Weeks After Childbirth Uncensored: What Every New Mom Needs to Know

I still remember the first week we came home from the hospital. I had my first baby in my arms, Serena, the one we had been excited about for months, and I was absolutely miserable.

Physical Changes

Vaginal Pain and Bleeding

Although I was mentally prepared for the pain of giving birth, which was surprisingly less painful than I thought with the help of amazing medical technology called the epidural, I was not prepared for the pain after birth, especially in the first 2 weeks.  I had a tear during the labor and got sewed up like a ripped shirt.  After that, I bled every time I went to the bathroom, pee or poo, which really scared me. I gave birth already, but if I’m bleeding was there still something wrong? I was told the bleeding was normal, but how long am I going to be bleeding for? I remember looking at the toilet bowl of blood after the first week and crying. My hormones were already out of whack after giving birth, and this was just too much. I had no idea that I was going to have to wear a big-ass “mommy diaper” to contain the bleeding and sit in a sitz bath with Epsom salt to ease the pain.  

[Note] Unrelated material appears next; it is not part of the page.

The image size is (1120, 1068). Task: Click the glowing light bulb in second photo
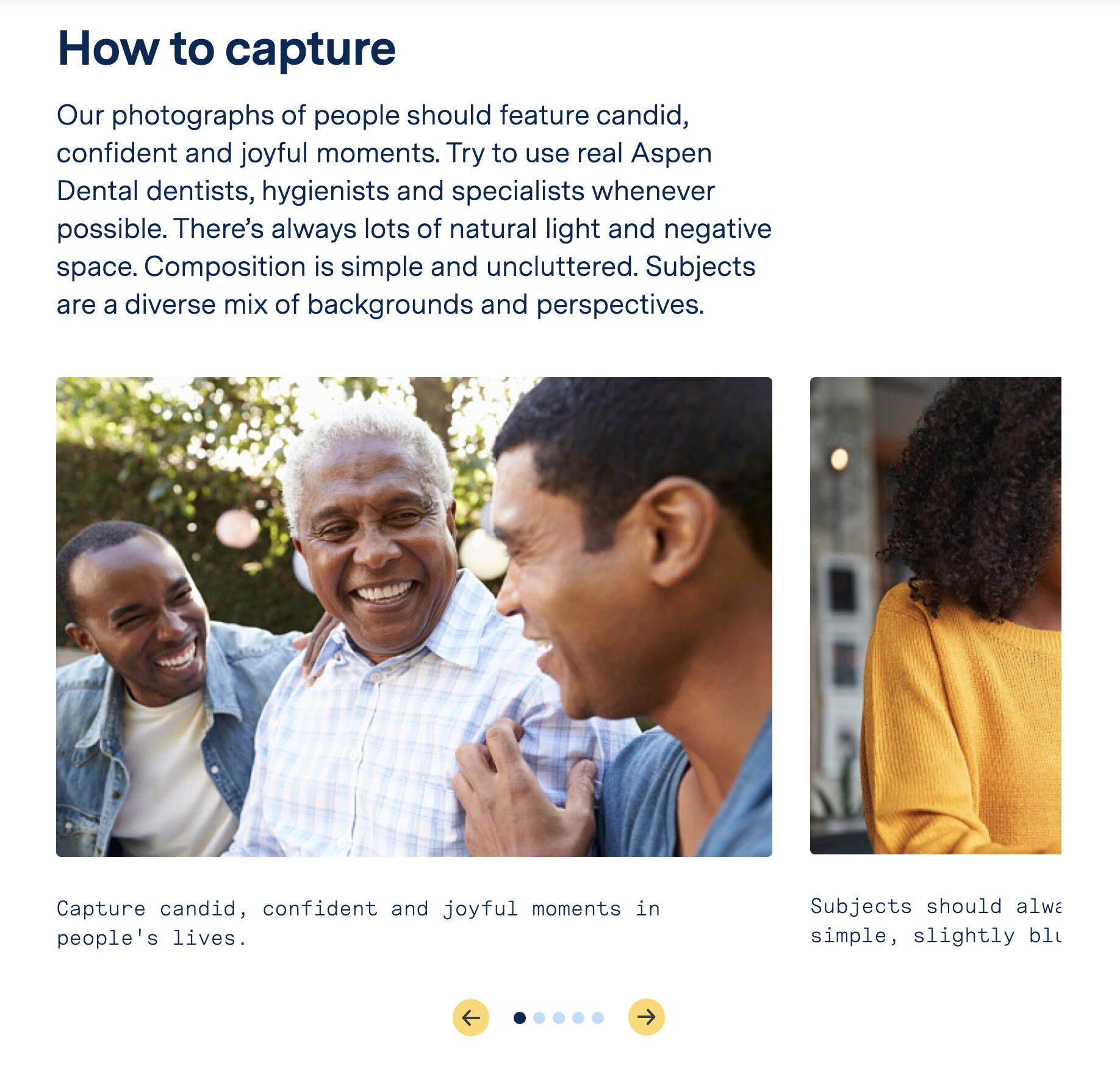(x=839, y=458)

I was on my phone constantly looking for anything to ease the pain — perineal sprays, ice packs, and donut pillows for hemorrhoids, while taking painkillers every few hours.  I had never done so much Amazon shopping in my life.  It hurt to sit, and it hurt to walk, but guess what?…I had to sit to breastfeed the baby or pump breast milk half hour to an hour at a time and walk to rock her so she’d stop crying and sleep.  It was physically and emotionally draining and exhausting because all I wanted to do was lay and rest, and I couldn’t! 

Lack Of Sleep

I would take care of her until she went to sleep, and then stay up to midnight to pump milk, so my husband, Bryan, could use that for the 3-4am feeding.  I would wake up for the next 7-8am feeding and breastfeed her. However, even though Bryan and I would take turns doing shifts, it was very hard to sleep through the night when my baby was crying. Baby cries were like police sirens to me, and my mommy hormones were firing everywhere.

Nipple Pain From Breastfeeding

On top of the vaginal pains, my nipples were gnawed raw.  I know some babies and moms have issues latching, but my little hamster never had a problem finding my nipples from the first few minutes after birth.  I was horrified at how painful it was.  She sucked the shit out of it…why so hard, baby? 

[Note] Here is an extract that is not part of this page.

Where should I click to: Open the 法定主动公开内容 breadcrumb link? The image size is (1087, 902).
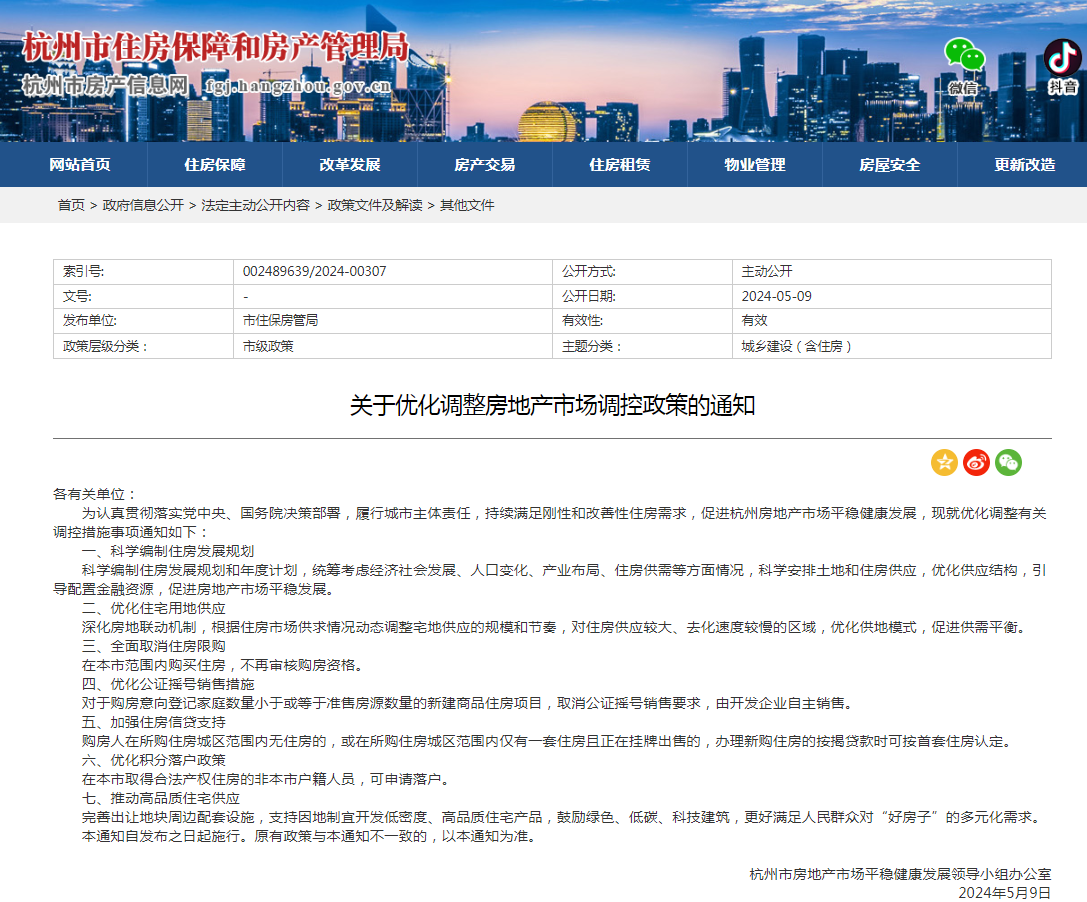(x=255, y=205)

More  Amazon items to find…nipple butter, nipple cream, nipple shields, soothing gel pads.  At one point, my nipples were raw and cracked with some pinkish blood in the milk.  Obviously, I favored pumping breast milk to breastfeeding because why the f*** would anyone breastfeed when the slightest graze from my t-shirt felt like sandpaper on my nipples. It was just so sensitive, so mostly I opted for walking around the apartment topless and keeping the blinds down to cover all the windows in the first 2 weeks. I pretty much lived like a vampire.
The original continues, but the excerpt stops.